L'envol est progressif au possible.
Hier j'avais rendez-vous à 16 heures avec Olga sur le náměstí Svobody, près d'une fontaine dont je n'avais pas remarqué l'existence. J'étais en avance, mais qu'importe, il faisait si beau ! La fontaine était bien là, œuvre d'art moderne : rien de remarquable à distance, mais en s'approchant, de quoi tomber dans une fascination puérile, pourvu qu'on en soit capable. Un groupe en treillis, armé de guitares et de banjos, jouait sur la scène des chansons en tchèque, parmi lesquelles une reprise de "Scarborough Fair". Au premier rang de leur public, des genres de punks à chien, bouteille à la main, assis parterre mais prêts à danser. Et tout autour, une foule gentille qui se promène, qui mange et qui boit du burčák entre les petites cabanes où se vendent pains d'épices, bonbons, saucisses, bijoux et vêtements. Décor charmant, centre-Europe.
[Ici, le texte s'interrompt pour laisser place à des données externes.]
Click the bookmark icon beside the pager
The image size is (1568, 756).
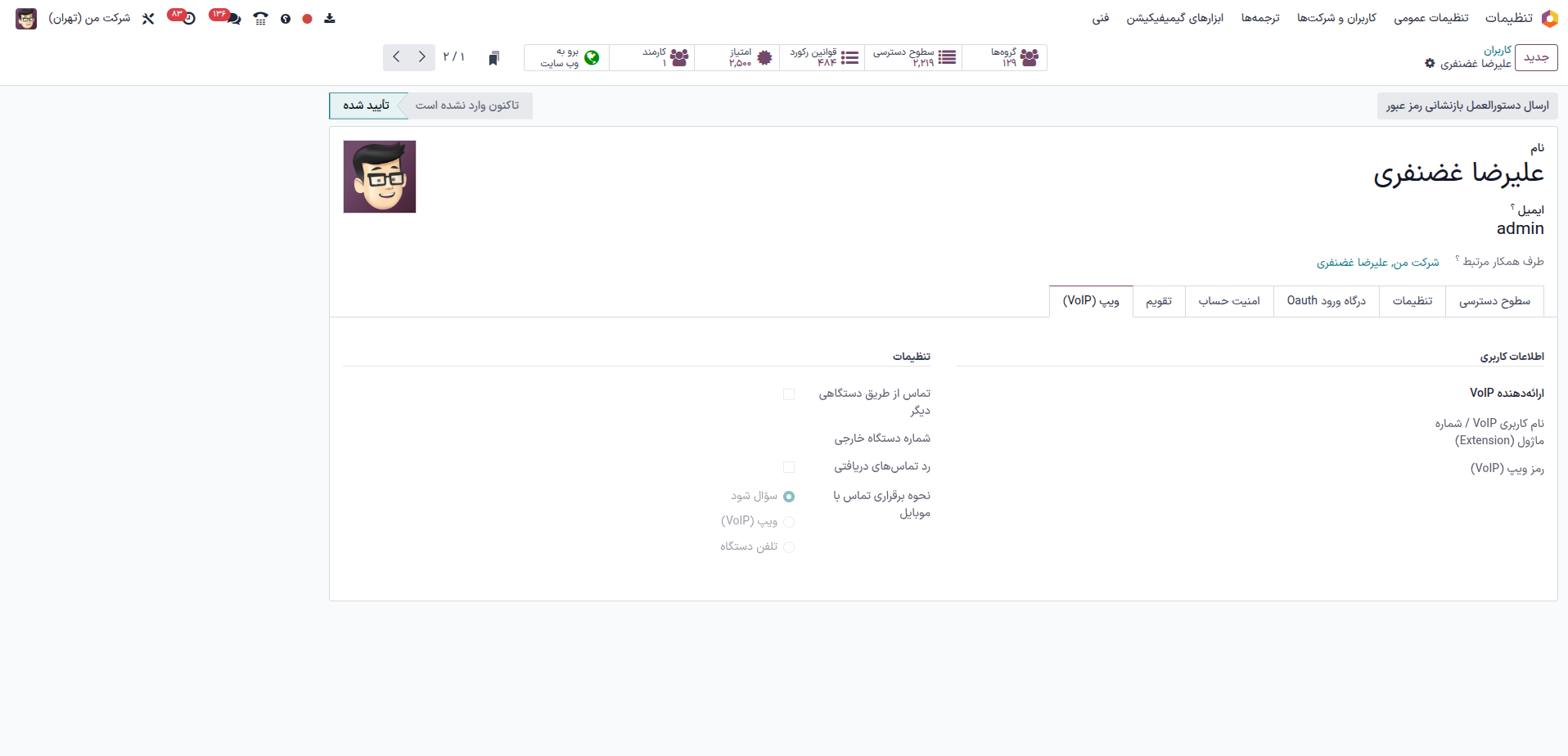[x=493, y=58]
Ils arrivent parfois et ne restent qu'une seconde, ces moments de grâce où le présent universel semble être contenu dans l'endroit où l'on est.
Olga m'a contactée grâce à l'entremise d'Arnaud. Elle est Russe de nationalité, Ukrainienne de citoyenneté et habite à Brno avec sa sœur depuis janvier 2007. Elle est venue, très chaleureuse, avec un ami Russe ; moi j'étais stupide, avec mon tchèque hésitant, mais elle vite fait bien fait a pris les choses en main. Et voyez-vous, c'est pour cela que j'aime les filles de l'Est.